When appropriate, use installers, installer scripts, Makefiles (distutils, which uses automake/autoconf is better), etc. Even shell scripts are better than nothing. If you can provide binaries and/or an installer, that will make things even easier. The problem is that this is a LOT of work!

Accompany it with documentation. Ideally, the documentation will contain a description of how to set it up and run it, with descriptions of necessary packages/libraries, data that you might have to get, and what to type or click on. Usually, something called README or INSTALL will attract attention. Put the instructions on the web page as well, most of the hosting solutions also allow you to have web pages.

Hope this all helps. The hardest part of the process is by far Step #3 and most people don't get as far as to use good techniques like installers, automake/autoconf, and so forth because it's a LOT of work and development often moves faster than you can write documents. However, no one is grading you on your style so it's often easier to get it out than it is to clean it up and prettify it first.


To some extent, the answer will depend on what you wish to accomplish with this release. There was a fantastic blog post recently on that precise topic.

If the code is of great shape, and you hope others will build on it, then choosing the licence is going to reflect your philosophy. A BSD style license if you just want the algorithm and code out there, or perhaps a Copyleft (GPL) style licence if you want to make sure improvements return to the commons.

If the code isn't in such great shape, but for transparency's sake needs to be out there, consider something along the lines of the CRAPL, which acknowledges the messy nature of modern computational sciences. I think the preamble is worth quoting:

I. Preamble

Science thrives on openness.

In modern science, it is often infeasible to replicate claims without
access to the software underlying those claims.

Let's all be honest: when scientists write code, aesthetics and
software engineering principles take a back seat to having running,
working code before a deadline.

So, let's release the ugly.  And, let's be proud of that.

As far as the actual mechanics of putting the code up, use GitHub or Bitbucket. These services are going to give you code hosting, a home for the project, the ability to manage contribution, and the ability to track bugs and issues.

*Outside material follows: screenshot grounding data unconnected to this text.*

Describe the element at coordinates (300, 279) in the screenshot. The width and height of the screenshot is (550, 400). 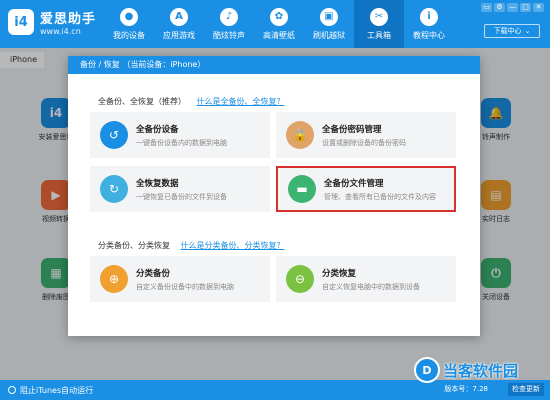
I see `category-restore-icon: ⊖` at that location.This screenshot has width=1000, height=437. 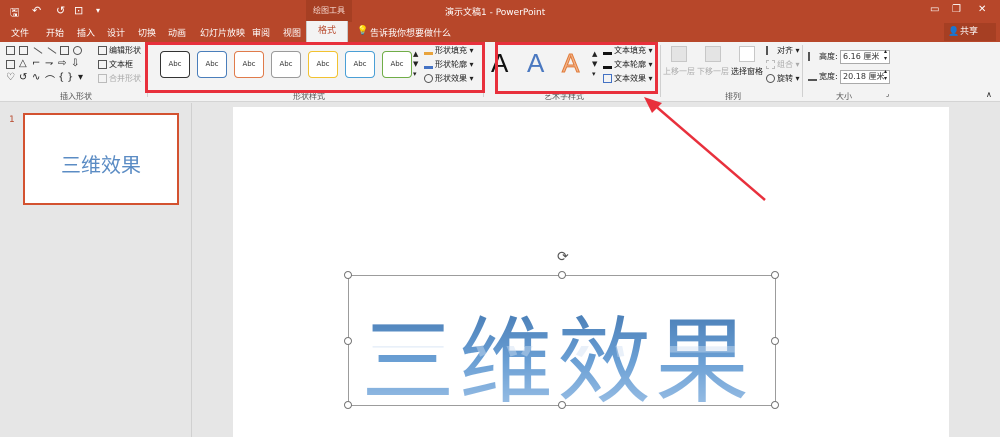 What do you see at coordinates (116, 64) in the screenshot?
I see `text-box-button: 文本框` at bounding box center [116, 64].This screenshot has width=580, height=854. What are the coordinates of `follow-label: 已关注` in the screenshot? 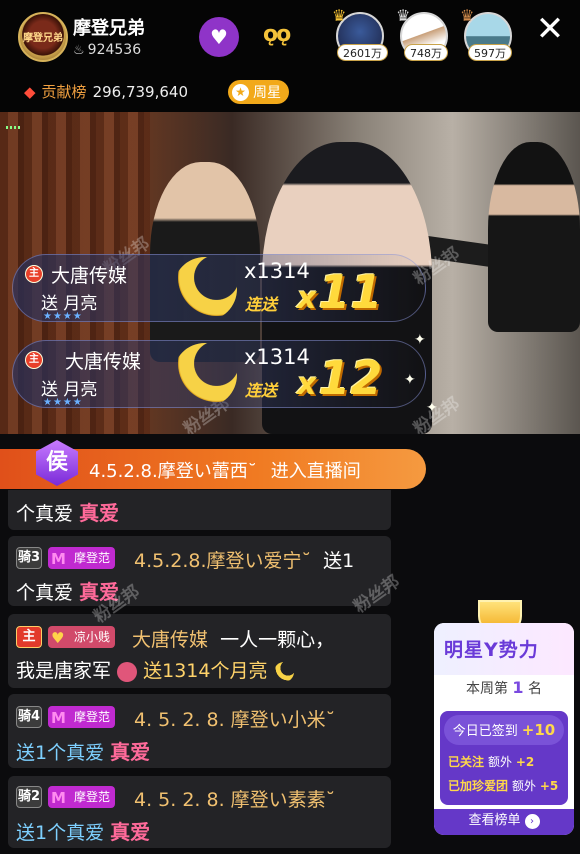 It's located at (466, 762).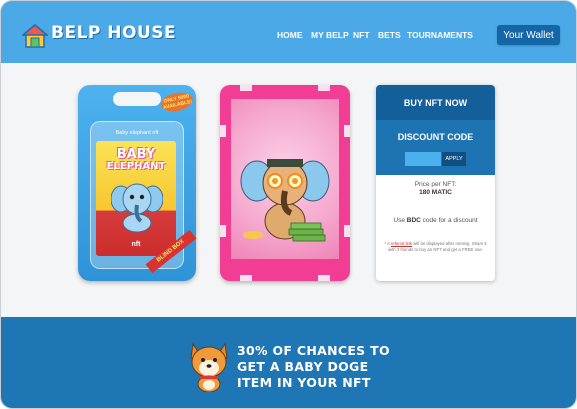  Describe the element at coordinates (137, 99) in the screenshot. I see `pack-hanger-hole` at that location.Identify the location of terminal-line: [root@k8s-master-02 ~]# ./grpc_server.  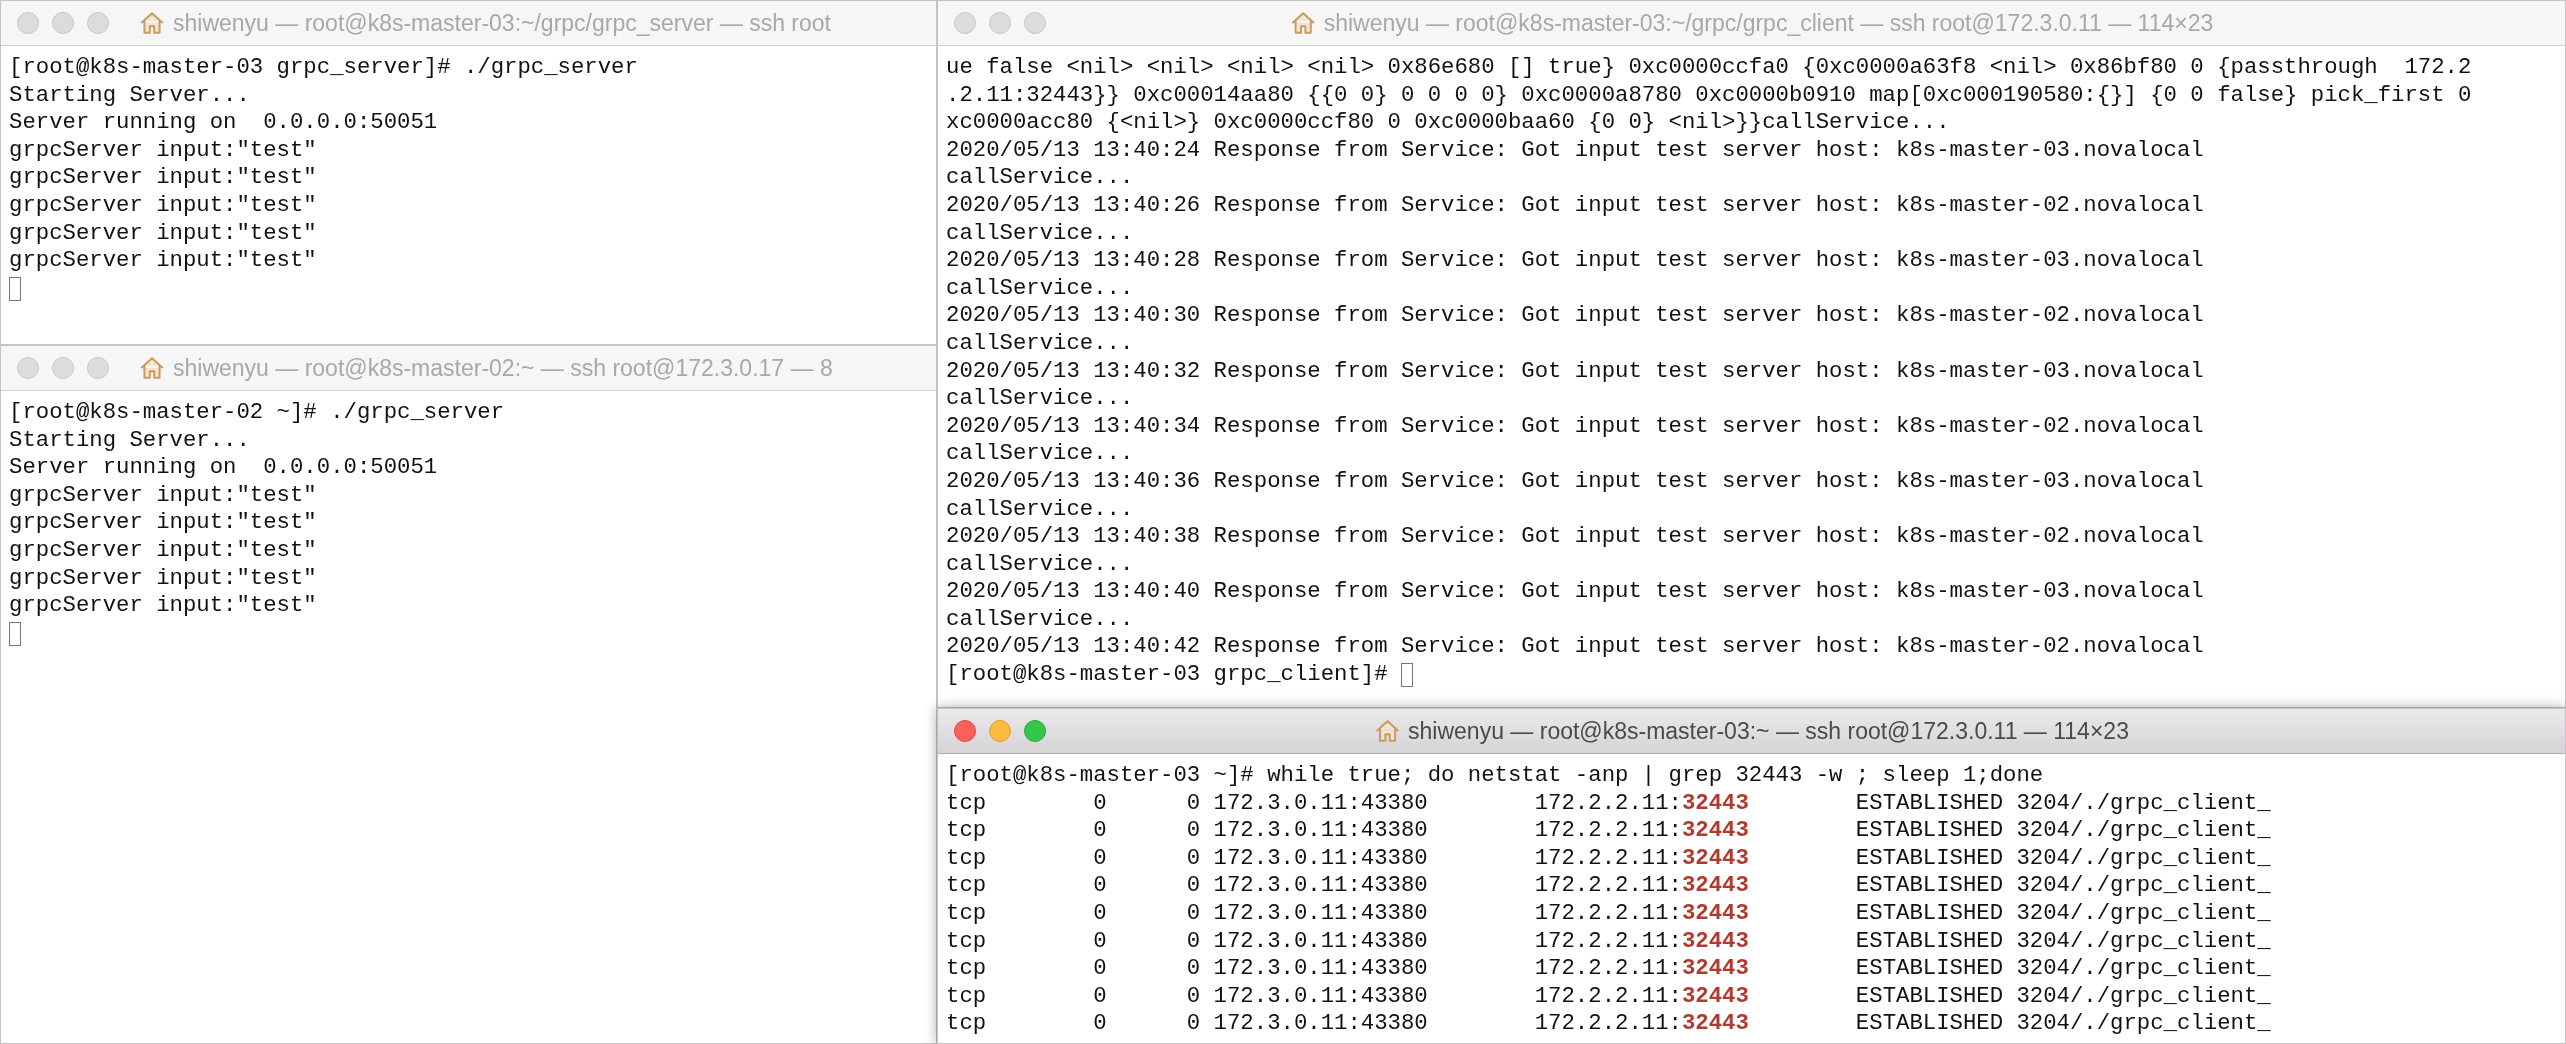
(257, 413).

Matthew G. and Irwin have given great answers, but I'd like to provide some additional resources and references for those interested.

First, take a look at answers to this similar question on scicomp.SE:

What material should I include with a journal article (or post online) in order to make my computational research reproducible?

Reproducibility was the subject of a 2012 workshop at ICERM; you'll find a lot of useful material on the wiki and in the final report (see especially appendices D, E, and F).

Archival/hosting

Update:You can get a DOI and permanent hosting for a snapshot of your code via Figshare or Zenodo.

Licensing

See this section of the wiki for an extensive list of resources.

Making it easy to run the code

There are some sites and tools out there aimed specifically at this. These also solve the hosting issue:

  • ActivePapers: An ActivePaper is a single file containing all the software and datasets related to a research project.
  • RunMyCode: This service is based on the innovative concept of a companion website associated with a scientific publication.

A major hurdle is often re-creating the correct environment (including libraries and such) necessary to run the code. To overcome this, you could

  • distribute a virtual machine or use Vagrant or CDE
  • ensure that your code runs on some cloud platform, like
    • Wakari
    • SageMathCloud
    • Amazon web services
    • Windows Azure

It can be useful to put your code in a worksheet format, where you can intersperse comments and even mathematical formulas (for instance, using the IPython notebook or a Sage worksheet. Here is an example.

Examples

Finally, here are some examples of my own efforts. They're far from perfect, but may still be helpful.